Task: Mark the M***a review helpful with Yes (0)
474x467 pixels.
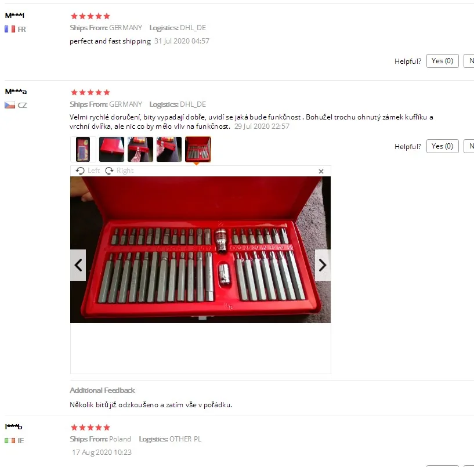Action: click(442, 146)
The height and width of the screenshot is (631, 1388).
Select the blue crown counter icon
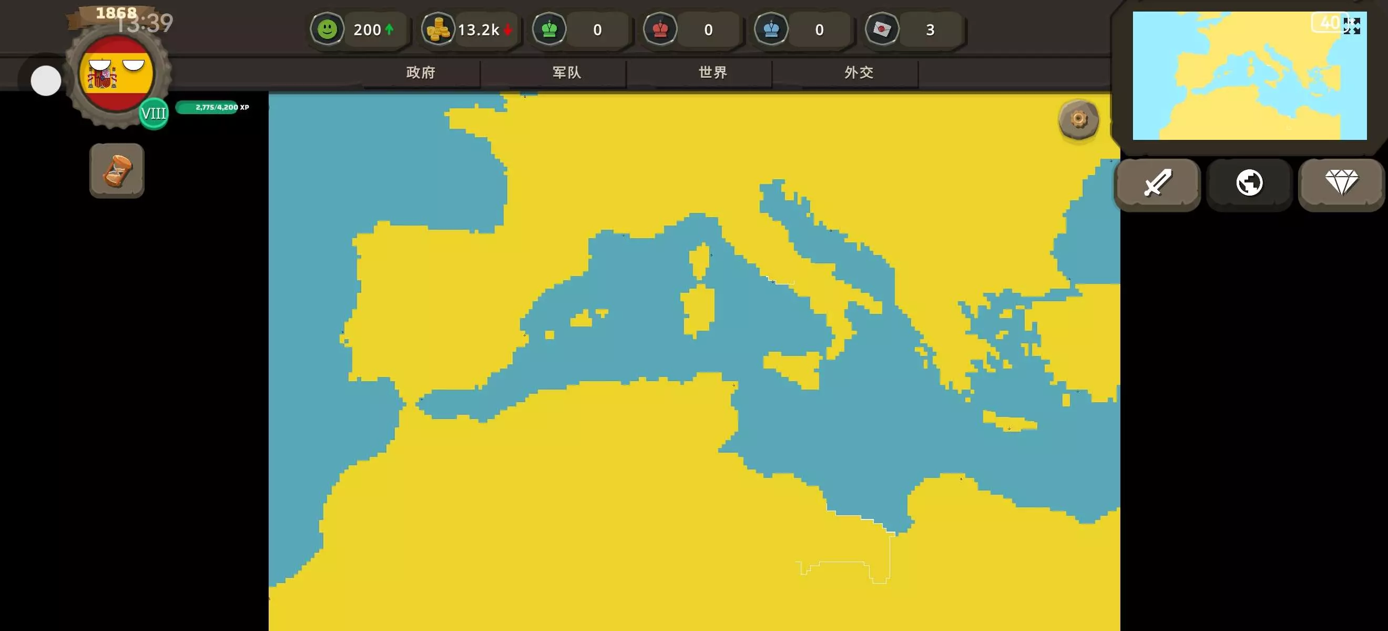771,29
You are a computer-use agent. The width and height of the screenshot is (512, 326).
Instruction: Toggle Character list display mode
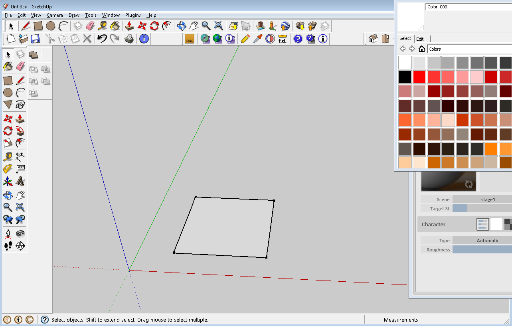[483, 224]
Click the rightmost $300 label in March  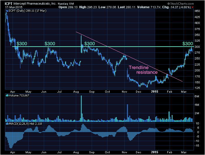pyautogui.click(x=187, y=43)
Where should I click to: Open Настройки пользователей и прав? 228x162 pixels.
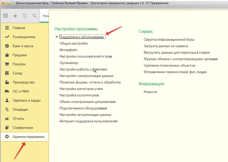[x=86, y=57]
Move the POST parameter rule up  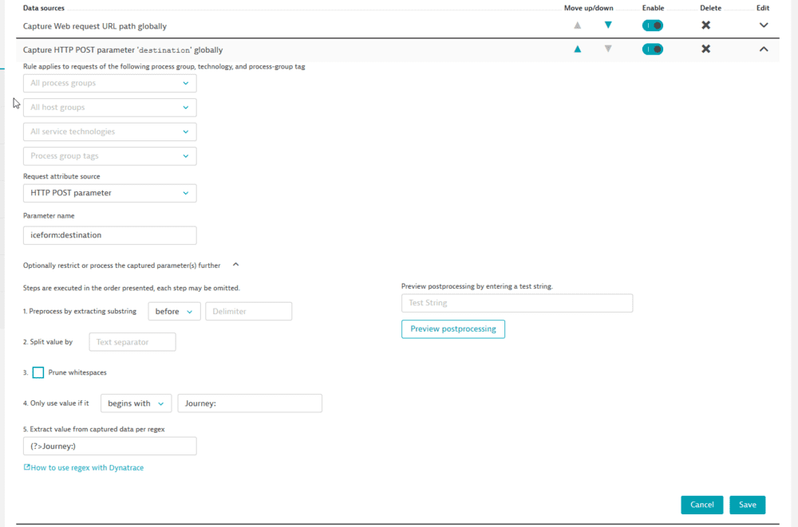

[Exercise instructions] Rewrite the items from the line that has "Where should I" through the end of the items, replacing "parameter" with "header" and keeping everything else unchanged. Omit the pictures from your answer.

[Solution for this problem]
Where should I click to: Open Настройки пользователей и прав? 228x162 pixels.
[x=86, y=57]
Move the POST header rule up  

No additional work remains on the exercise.